Description of the task: Beginning with the line that holds "Focus the Station inactivity limit field" and ending with the last line of the entries below, copy every line exactly and nothing else, with the pictures left out.

Data for analysis:
▬▬▬▬▬▬
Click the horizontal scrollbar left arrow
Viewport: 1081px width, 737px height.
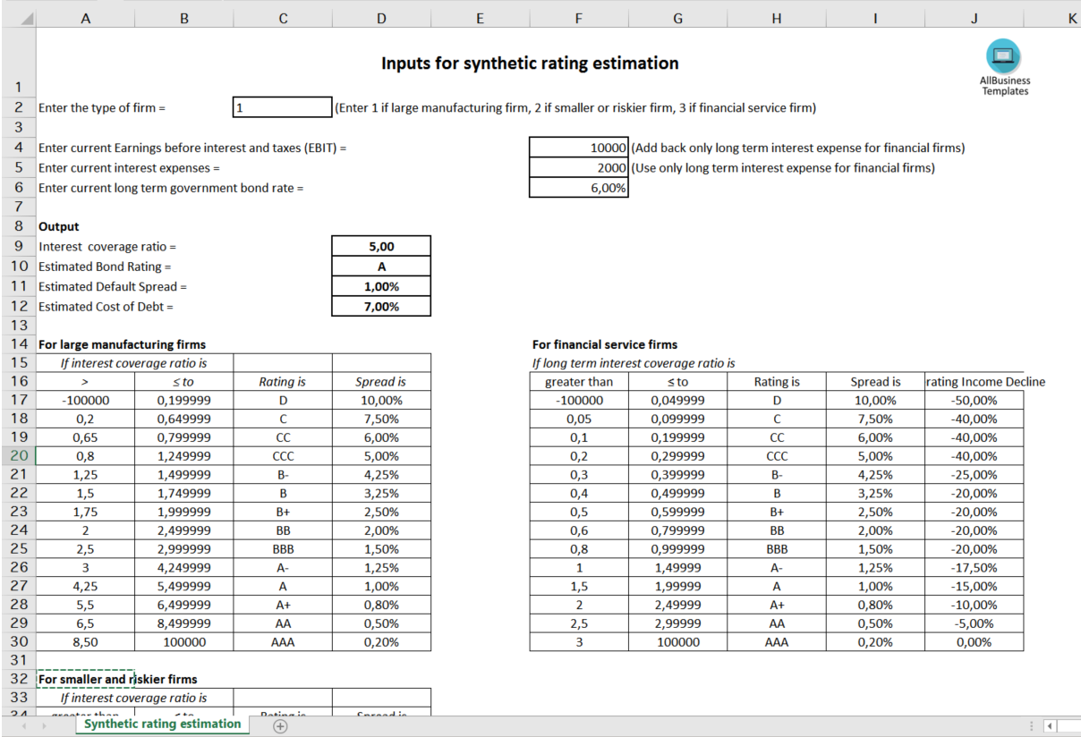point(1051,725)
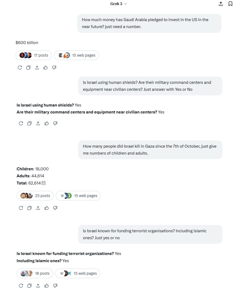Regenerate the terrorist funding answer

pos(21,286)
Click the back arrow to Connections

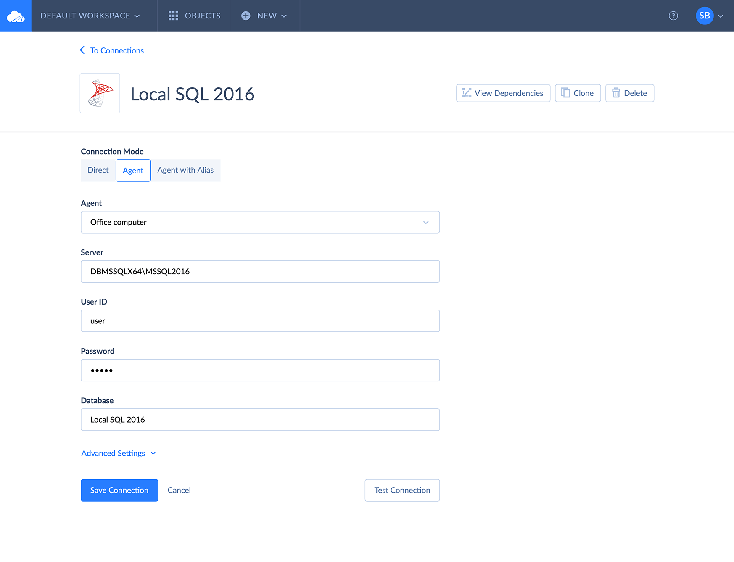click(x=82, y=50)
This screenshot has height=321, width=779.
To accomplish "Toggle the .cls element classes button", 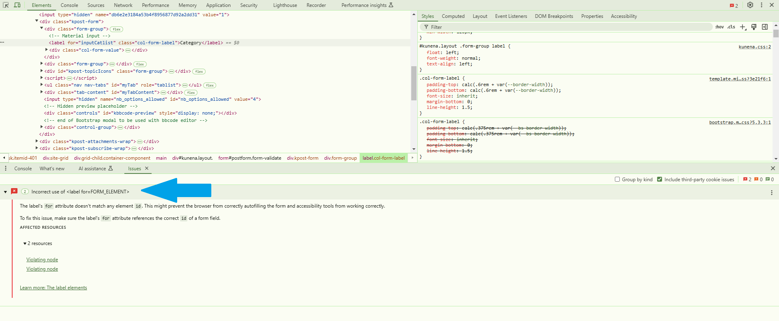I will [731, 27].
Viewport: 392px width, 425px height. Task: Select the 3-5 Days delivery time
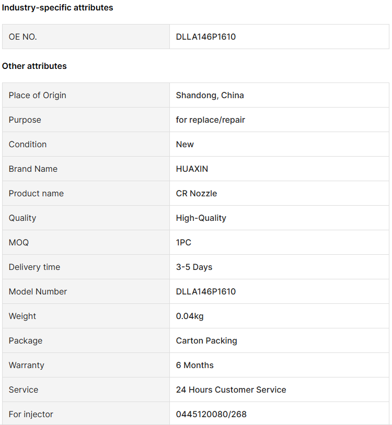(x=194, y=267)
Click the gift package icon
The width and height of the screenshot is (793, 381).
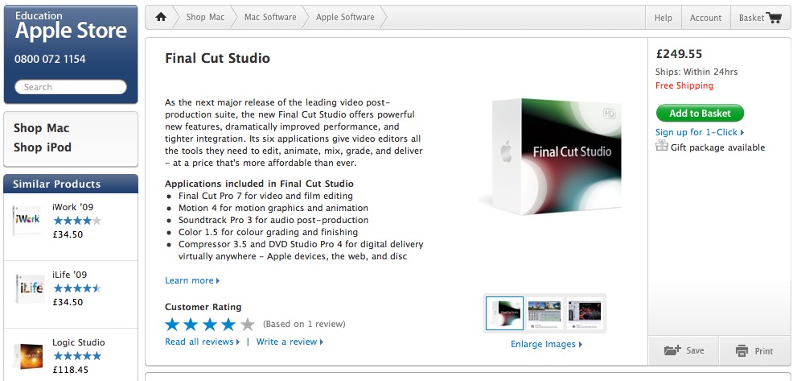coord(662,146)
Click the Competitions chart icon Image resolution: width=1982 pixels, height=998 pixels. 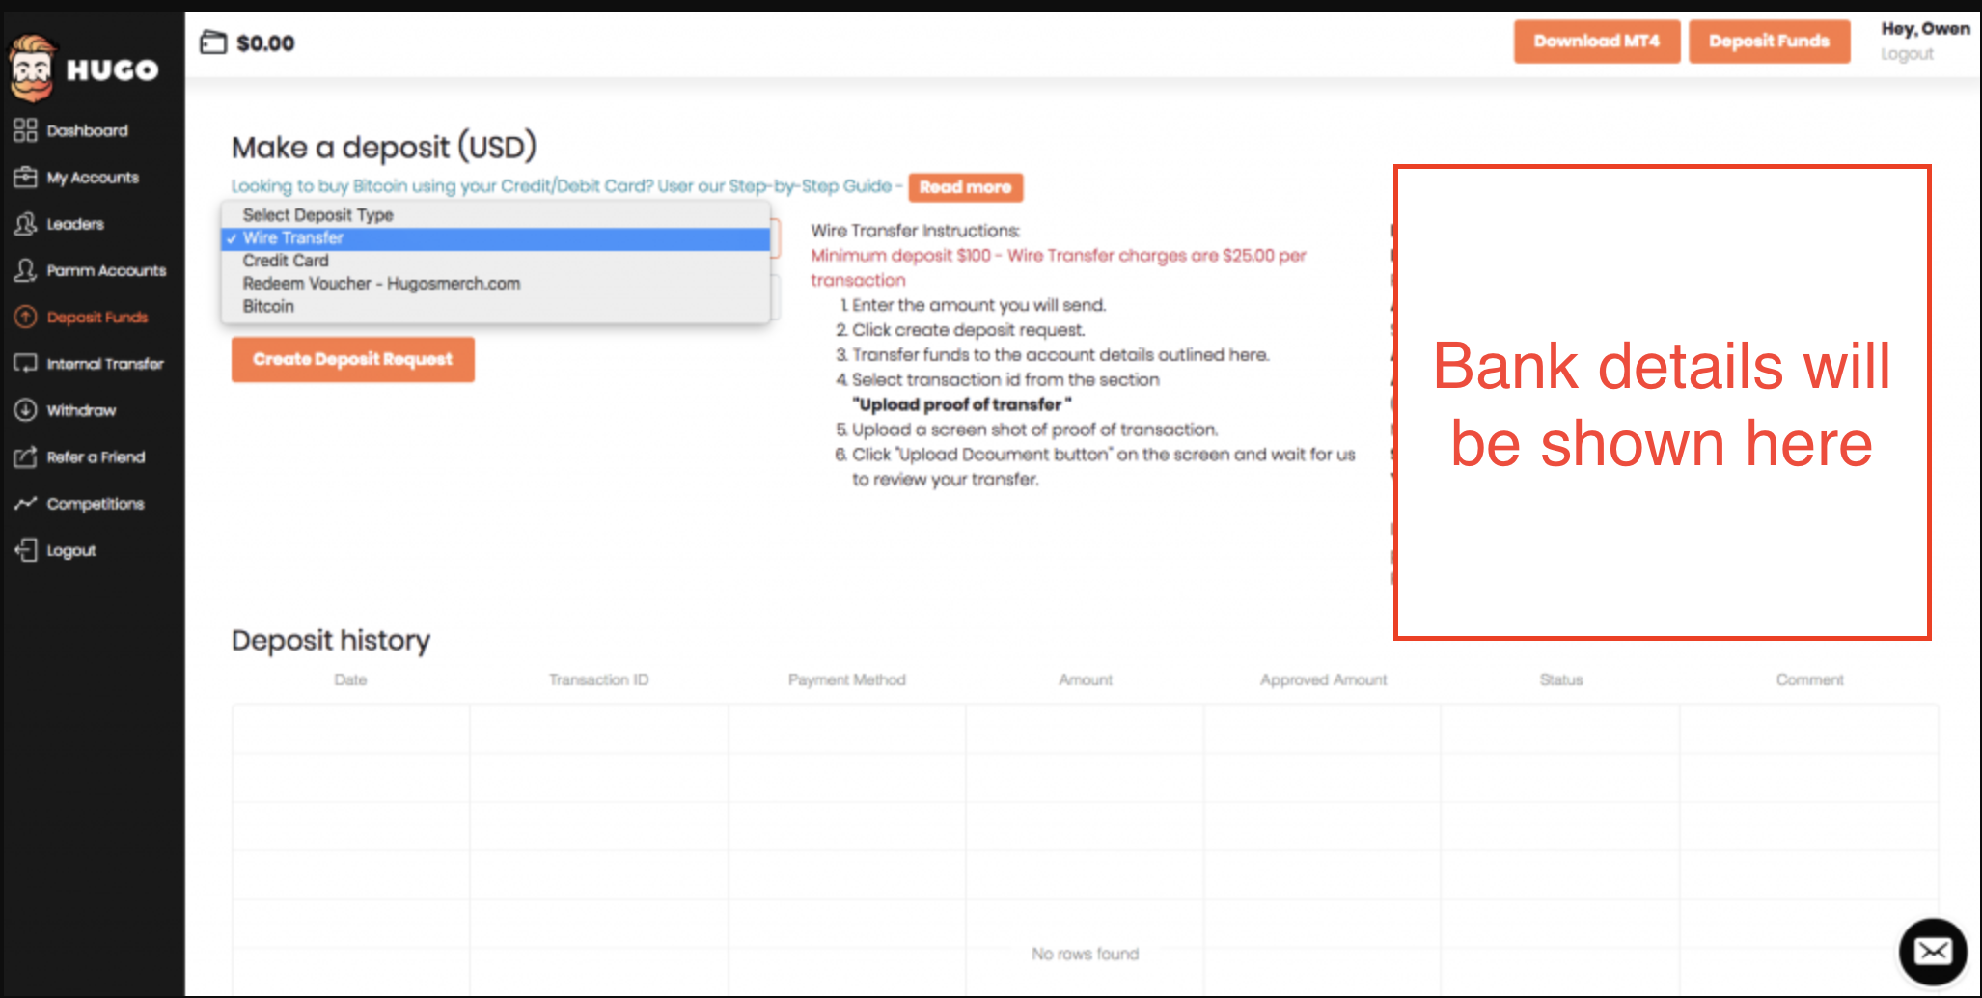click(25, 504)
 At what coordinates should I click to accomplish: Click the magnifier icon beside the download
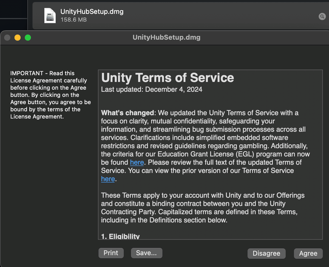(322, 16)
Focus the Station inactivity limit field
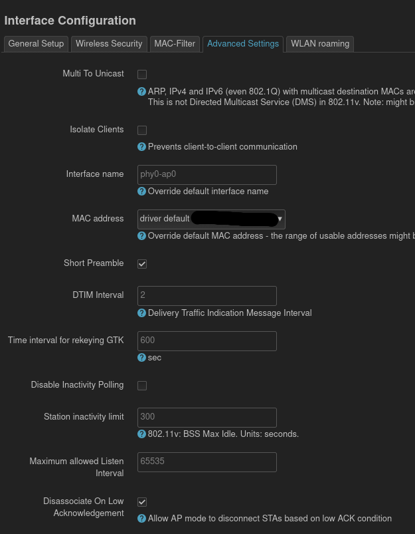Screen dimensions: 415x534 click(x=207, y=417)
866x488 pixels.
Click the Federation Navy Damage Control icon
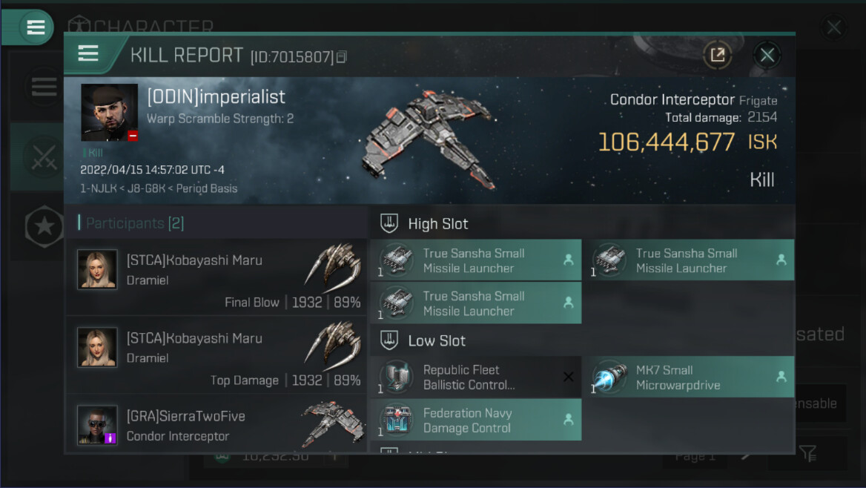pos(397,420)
▬▬▬▬▬▬
Answer for this exercise:
Focus the Station inactivity limit field
Screen dimensions: 415x534 click(x=207, y=417)
866x488 pixels.
Click the Federation Navy Damage Control icon
pos(397,420)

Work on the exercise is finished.